▶ [Task objective]:
Copy nothing but the lines below running from the line containing "Task: Select the Inglese Reading row label" through the line containing "Toggle 3D manipulator", both end lines included.

Dataset entries:

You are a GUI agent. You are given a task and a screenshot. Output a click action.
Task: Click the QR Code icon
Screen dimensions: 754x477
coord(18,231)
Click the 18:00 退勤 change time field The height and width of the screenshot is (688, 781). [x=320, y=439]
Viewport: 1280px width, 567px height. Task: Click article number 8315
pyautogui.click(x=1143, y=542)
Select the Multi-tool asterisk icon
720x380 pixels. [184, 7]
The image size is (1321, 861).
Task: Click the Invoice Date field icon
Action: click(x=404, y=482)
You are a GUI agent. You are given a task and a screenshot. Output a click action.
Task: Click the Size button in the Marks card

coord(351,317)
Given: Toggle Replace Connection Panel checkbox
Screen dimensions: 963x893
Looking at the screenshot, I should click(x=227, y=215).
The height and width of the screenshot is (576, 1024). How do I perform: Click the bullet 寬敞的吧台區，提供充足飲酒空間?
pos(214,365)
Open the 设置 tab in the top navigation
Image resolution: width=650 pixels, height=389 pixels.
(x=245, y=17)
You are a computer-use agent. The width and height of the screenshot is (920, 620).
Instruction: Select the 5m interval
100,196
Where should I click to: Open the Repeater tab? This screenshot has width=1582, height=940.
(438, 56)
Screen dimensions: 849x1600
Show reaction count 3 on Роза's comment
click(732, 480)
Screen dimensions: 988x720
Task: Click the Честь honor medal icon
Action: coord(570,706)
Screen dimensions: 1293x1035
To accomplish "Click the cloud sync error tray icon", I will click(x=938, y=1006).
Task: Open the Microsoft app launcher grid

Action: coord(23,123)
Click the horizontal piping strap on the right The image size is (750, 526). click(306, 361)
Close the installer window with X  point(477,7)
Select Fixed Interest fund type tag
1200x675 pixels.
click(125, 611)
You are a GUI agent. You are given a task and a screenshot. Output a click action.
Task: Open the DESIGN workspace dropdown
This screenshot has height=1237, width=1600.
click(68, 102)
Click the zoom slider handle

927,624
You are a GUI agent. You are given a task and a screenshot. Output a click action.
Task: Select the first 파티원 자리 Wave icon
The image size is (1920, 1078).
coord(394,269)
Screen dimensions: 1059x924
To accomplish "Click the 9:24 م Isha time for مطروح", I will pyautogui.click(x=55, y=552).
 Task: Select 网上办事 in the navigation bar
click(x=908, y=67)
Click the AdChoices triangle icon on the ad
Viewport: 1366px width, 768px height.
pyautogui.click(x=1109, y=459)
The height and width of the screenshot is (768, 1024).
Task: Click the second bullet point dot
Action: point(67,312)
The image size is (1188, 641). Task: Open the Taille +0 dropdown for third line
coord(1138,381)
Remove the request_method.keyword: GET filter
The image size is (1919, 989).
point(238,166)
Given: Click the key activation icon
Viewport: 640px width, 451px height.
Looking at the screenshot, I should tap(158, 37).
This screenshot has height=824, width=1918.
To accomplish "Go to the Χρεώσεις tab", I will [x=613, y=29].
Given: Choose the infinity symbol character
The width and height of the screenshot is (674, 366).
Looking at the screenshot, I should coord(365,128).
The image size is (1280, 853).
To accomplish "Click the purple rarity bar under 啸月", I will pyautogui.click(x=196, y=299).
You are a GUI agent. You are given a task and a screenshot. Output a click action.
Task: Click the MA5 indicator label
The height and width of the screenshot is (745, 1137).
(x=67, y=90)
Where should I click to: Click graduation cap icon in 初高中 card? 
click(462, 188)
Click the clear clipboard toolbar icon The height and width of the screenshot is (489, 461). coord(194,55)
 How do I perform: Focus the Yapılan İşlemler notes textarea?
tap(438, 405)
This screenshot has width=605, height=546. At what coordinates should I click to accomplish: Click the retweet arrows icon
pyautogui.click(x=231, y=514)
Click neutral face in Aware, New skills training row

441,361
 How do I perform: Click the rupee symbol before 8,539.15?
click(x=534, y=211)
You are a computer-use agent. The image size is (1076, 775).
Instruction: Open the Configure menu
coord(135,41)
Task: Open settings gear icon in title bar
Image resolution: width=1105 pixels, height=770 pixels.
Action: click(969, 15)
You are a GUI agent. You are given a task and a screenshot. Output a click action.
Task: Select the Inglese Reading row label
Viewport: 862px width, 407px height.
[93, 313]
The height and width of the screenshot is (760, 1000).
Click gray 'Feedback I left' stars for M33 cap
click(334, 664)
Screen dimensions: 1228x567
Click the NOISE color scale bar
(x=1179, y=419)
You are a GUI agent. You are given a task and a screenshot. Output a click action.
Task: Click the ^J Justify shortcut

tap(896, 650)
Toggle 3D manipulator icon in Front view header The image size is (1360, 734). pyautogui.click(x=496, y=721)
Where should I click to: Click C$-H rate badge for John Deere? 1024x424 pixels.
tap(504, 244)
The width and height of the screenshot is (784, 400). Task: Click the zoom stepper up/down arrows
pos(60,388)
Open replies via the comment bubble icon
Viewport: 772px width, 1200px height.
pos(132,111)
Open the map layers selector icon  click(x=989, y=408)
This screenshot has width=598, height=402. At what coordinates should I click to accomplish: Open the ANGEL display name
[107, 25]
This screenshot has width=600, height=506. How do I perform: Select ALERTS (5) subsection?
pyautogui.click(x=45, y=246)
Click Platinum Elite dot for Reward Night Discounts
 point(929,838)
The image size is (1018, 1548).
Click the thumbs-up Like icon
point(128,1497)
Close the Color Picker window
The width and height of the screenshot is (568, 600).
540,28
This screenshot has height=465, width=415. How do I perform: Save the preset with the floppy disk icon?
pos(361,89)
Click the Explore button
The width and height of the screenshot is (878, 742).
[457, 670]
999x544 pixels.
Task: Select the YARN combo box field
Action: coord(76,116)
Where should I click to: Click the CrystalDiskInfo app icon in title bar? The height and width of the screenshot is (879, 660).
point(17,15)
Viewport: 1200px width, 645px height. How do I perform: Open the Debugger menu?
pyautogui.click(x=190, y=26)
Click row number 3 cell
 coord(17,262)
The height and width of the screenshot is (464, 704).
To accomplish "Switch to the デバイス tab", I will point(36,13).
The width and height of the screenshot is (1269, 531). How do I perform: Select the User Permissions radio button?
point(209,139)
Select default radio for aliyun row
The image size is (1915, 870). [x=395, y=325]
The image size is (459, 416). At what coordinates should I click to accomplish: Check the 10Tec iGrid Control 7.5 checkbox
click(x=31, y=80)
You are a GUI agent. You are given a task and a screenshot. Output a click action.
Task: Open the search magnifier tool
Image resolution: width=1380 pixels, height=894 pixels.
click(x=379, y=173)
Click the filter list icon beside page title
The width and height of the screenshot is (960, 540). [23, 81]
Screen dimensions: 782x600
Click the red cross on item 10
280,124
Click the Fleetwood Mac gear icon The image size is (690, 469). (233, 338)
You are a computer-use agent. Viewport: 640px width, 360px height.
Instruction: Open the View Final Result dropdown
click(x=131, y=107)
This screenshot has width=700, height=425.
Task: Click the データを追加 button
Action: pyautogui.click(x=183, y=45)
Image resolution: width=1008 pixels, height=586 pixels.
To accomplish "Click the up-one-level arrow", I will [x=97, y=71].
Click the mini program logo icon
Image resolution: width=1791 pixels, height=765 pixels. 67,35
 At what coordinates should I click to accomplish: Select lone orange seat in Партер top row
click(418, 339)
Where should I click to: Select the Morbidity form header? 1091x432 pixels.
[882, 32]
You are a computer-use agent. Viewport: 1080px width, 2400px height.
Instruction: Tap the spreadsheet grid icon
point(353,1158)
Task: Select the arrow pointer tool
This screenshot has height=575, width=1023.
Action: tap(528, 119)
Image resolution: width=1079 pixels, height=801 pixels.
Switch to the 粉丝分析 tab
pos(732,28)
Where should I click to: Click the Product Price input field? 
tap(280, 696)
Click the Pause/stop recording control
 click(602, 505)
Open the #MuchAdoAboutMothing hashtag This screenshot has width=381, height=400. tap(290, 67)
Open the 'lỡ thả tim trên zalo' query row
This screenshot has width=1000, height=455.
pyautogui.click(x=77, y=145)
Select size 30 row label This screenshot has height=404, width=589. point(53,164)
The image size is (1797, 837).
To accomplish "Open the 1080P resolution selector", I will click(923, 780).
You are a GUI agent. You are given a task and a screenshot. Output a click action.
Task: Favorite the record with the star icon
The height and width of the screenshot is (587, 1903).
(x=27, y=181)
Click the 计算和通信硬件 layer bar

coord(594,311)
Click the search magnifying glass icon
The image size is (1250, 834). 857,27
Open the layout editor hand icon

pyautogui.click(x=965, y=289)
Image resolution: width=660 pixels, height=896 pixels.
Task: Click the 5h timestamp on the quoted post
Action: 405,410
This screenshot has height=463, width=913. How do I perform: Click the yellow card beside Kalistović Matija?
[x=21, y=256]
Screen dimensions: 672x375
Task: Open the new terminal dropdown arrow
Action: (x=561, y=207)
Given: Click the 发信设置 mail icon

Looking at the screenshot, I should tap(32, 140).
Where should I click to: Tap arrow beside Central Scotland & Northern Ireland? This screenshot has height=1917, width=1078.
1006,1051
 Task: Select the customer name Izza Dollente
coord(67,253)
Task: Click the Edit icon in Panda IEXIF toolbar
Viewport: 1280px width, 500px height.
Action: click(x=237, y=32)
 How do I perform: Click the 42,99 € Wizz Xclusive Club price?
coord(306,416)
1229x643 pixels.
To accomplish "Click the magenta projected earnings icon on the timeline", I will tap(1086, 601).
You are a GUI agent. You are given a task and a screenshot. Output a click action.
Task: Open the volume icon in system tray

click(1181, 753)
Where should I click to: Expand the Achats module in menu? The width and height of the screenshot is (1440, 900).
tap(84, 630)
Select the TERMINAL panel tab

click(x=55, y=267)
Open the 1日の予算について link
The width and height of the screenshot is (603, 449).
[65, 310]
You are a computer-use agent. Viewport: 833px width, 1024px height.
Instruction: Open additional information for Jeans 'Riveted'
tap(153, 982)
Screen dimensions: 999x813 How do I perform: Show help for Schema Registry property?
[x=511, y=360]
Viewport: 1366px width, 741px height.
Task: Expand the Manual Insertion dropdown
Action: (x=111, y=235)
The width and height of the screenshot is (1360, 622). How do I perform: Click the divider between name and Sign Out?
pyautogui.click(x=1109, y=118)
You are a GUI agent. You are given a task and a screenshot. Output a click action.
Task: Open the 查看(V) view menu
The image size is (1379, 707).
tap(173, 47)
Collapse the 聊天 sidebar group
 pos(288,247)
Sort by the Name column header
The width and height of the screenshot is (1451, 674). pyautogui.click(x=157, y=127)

▶ [Expected answer]:
Task: Select the Inglese Reading row label
Viewport: 862px width, 407px height.
[93, 313]
The height and width of the screenshot is (760, 1000).
Click gray 'Feedback I left' stars for M33 cap
click(334, 664)
Screen dimensions: 1228x567
Click the NOISE color scale bar
(x=1179, y=419)
You are a GUI agent. You are given a task and a screenshot. Output a click action.
Task: Click the ^J Justify shortcut

tap(896, 650)
Toggle 3D manipulator icon in Front view header The image size is (1360, 734). pyautogui.click(x=496, y=721)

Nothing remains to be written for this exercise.